La très chic station balnéaire de Côte d’Émeraude cultive et peaufine sa différence pour attirer des visiteurs du monde entier. Une opération séduction réussie.
« Dinard est le Saint-Tropez des années 30. Un endroit où le temps semble suspendu, entre élégance et simplicité. « Dinard, c’est une rencontre entre la mer et le ciel, un lieu où la lumière danse sur les façades des villas Belle Époque ». « Dinard, c’est la rencontre parfaite entre le raffinement de la Belle Époque et la beauté naturelle de la Côte d’Émeraude, une destination qui allie histoire et modernité avec brio ».
Jean-Paul Sartre, le réalisateur Éric Rohmer et le Guide du Routard, respectivement auteurs de ces trois traits d’esprit sur Dinard, ne semblent guère s’être concertés, mais tous sont unanimes : l’élégante station balnéaire a ce petit quelque chose en plus. Un carrefour entre tradition et modernité.

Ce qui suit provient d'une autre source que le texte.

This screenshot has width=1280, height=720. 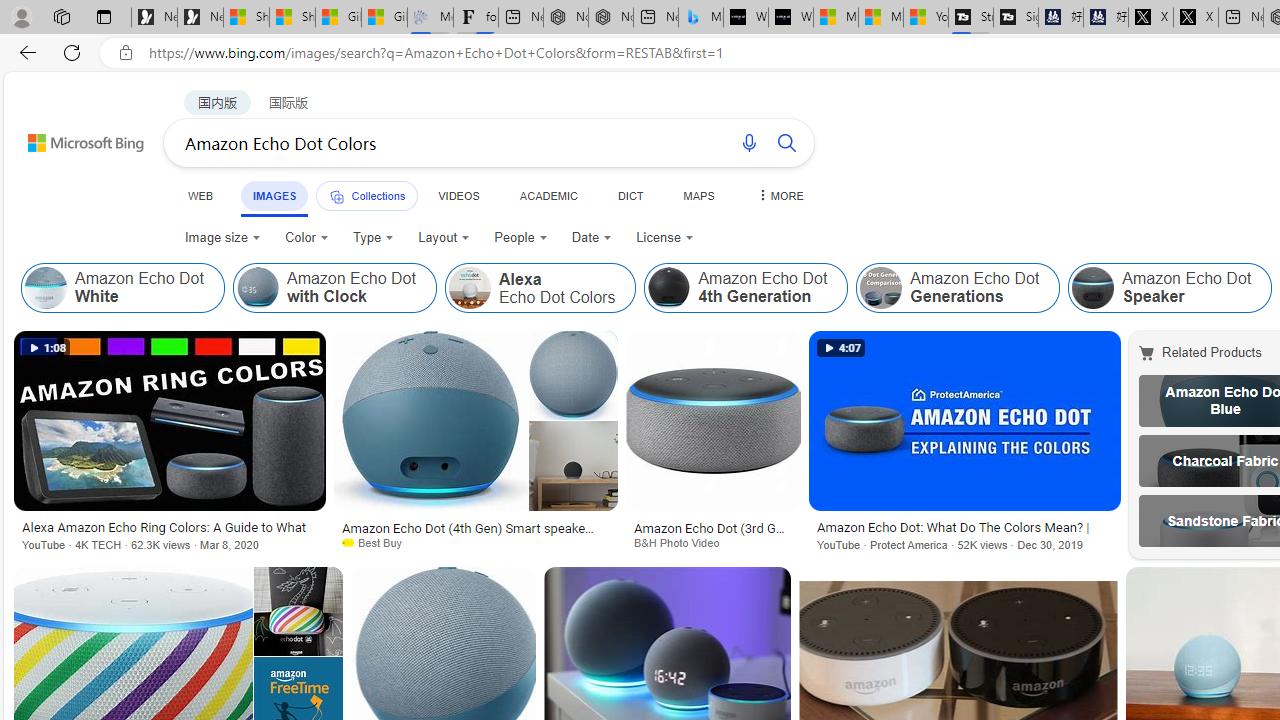 What do you see at coordinates (521, 236) in the screenshot?
I see `'People'` at bounding box center [521, 236].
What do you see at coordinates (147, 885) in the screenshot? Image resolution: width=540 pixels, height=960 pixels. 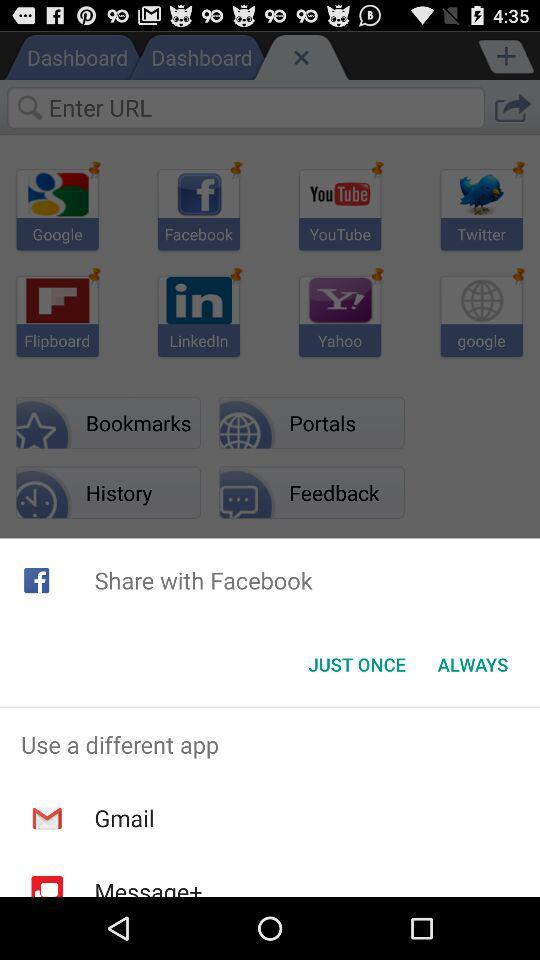 I see `message+` at bounding box center [147, 885].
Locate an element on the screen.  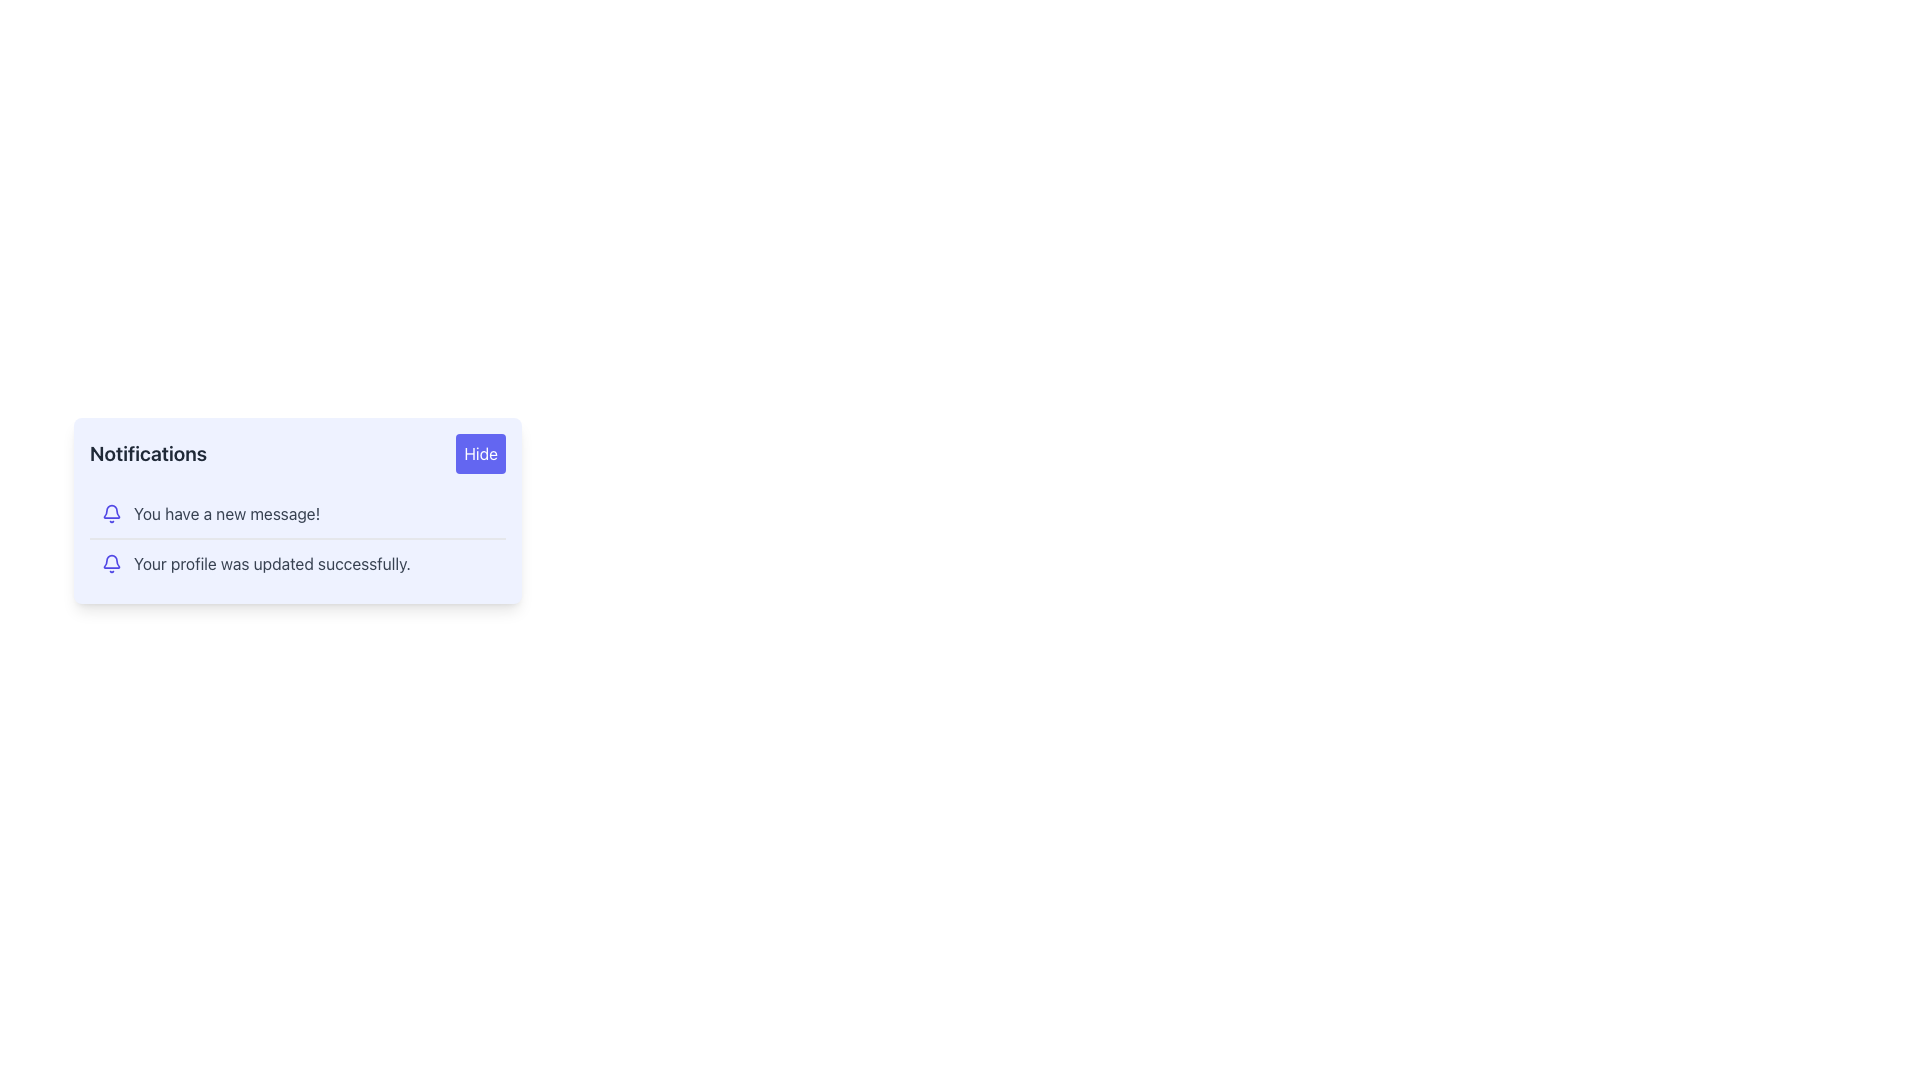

En termes de tradition, et d’abord, impossible de ne pas mentionner ses fameuses villas Belle Epoque qui ont fait sa renommée.

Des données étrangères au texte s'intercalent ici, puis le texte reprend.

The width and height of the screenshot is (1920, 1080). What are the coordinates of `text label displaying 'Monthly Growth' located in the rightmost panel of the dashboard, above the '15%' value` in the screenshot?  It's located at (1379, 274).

Construites à la fin du XIXe siècle et au début du XXe siècle, ces bâtisses sont souvent ornées de détails architecturaux sophistiqués, de balcons en fer forgé, le tout entouré de jardins luxuriants. Ainsi, ce ne sont pas moins de 400 villas de ce style qui sont disséminées entre la pointe de la Malouine et celle du Moulinet, dont la célèbre villa des Roches Brunes.

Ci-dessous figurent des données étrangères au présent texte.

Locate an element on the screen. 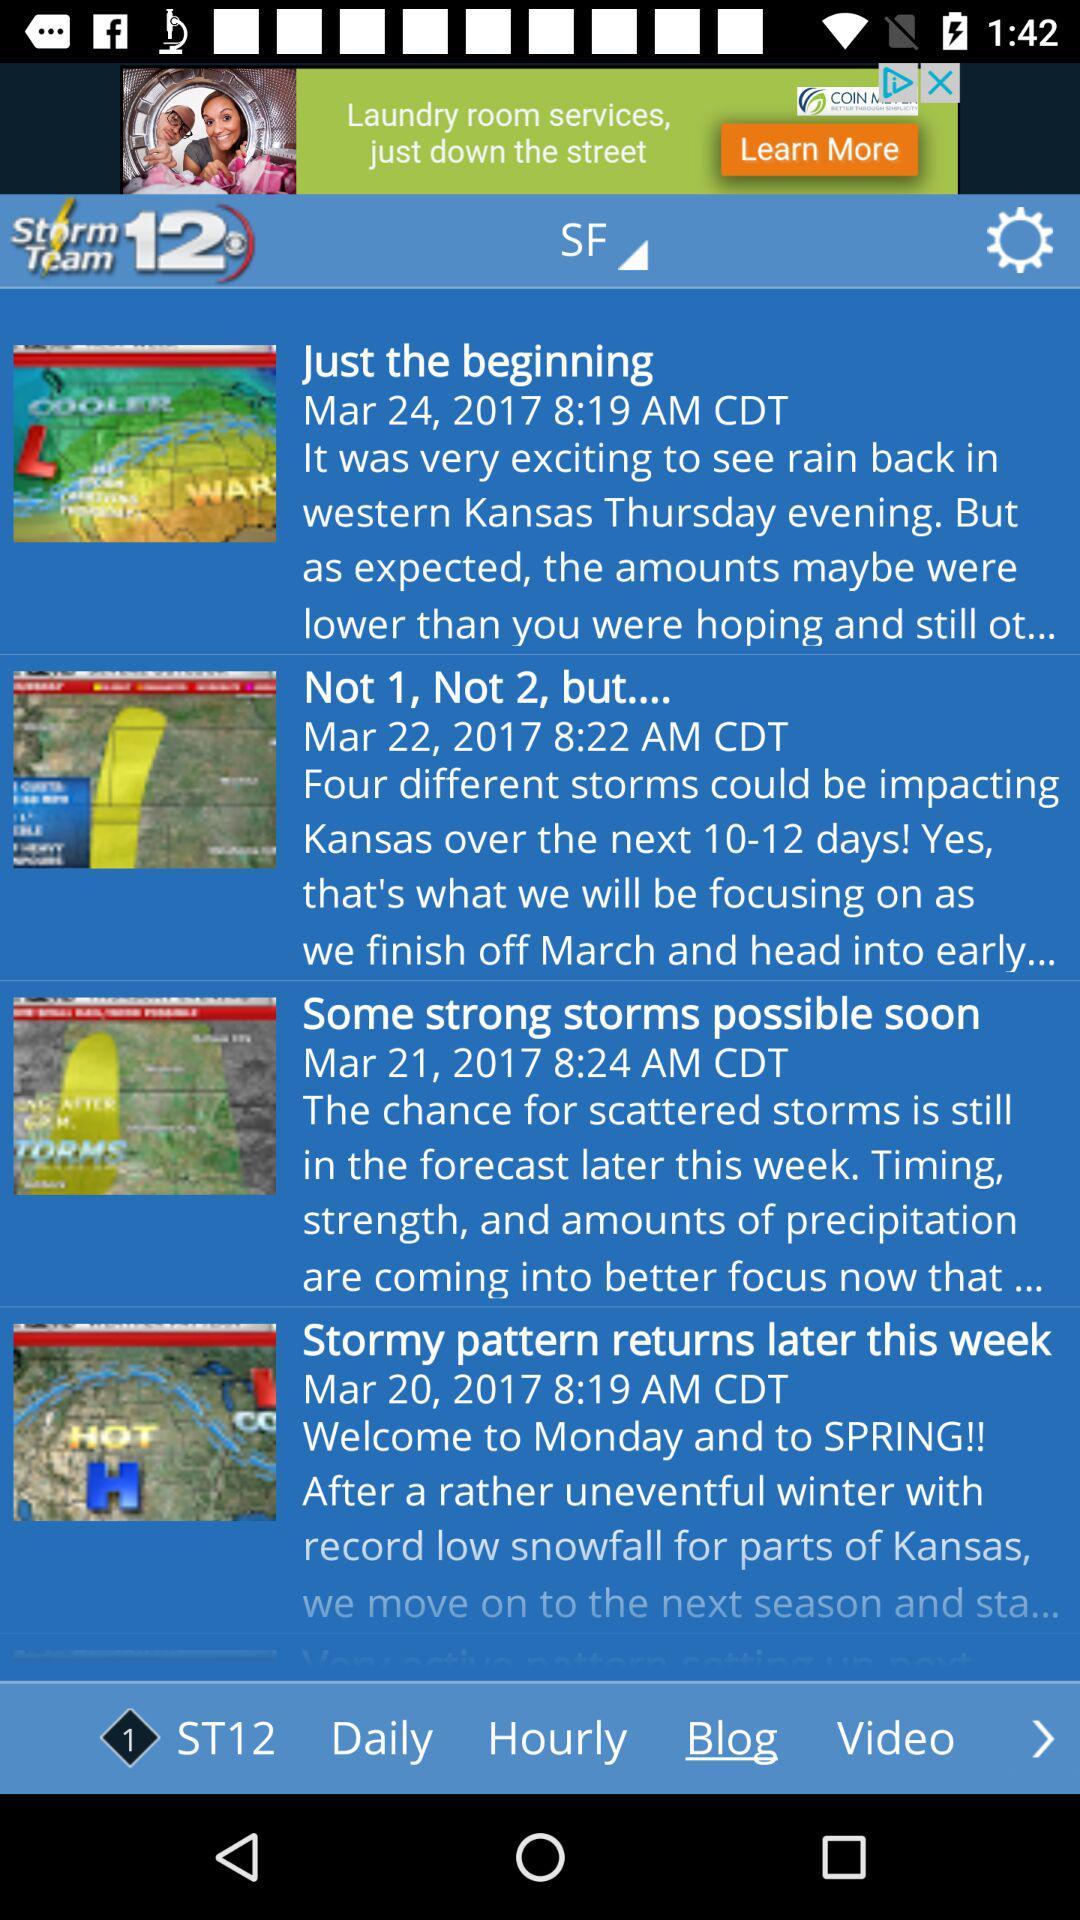  it is clickable is located at coordinates (895, 1737).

Cette dernière, léguée à la ville en 1993 par l’ancienne propriétaire des lieux, Marie-Louise Drouet, abrite désormais des expositions artistiques et des événements culturels. À ce titre, la villa des Roches Brunes se veut un véritable lieu de rencontre pour les amateurs d’art et de culture, contribuant ainsi à la vitalité culturelle de la station balnéaire.
À l’international
Toujours sur le front culturel, le Festival du Film Britannique de Dinard s’est imposé, au fil des années, comme un rendez-vous incontournable pour les amateurs du genre. Fondé en 1990, le festival présente une sélection variée de films britanniques, allant des œuvres récentes aux classiques. Il inclut des longs métrages, des documentaires et des courts-métrages.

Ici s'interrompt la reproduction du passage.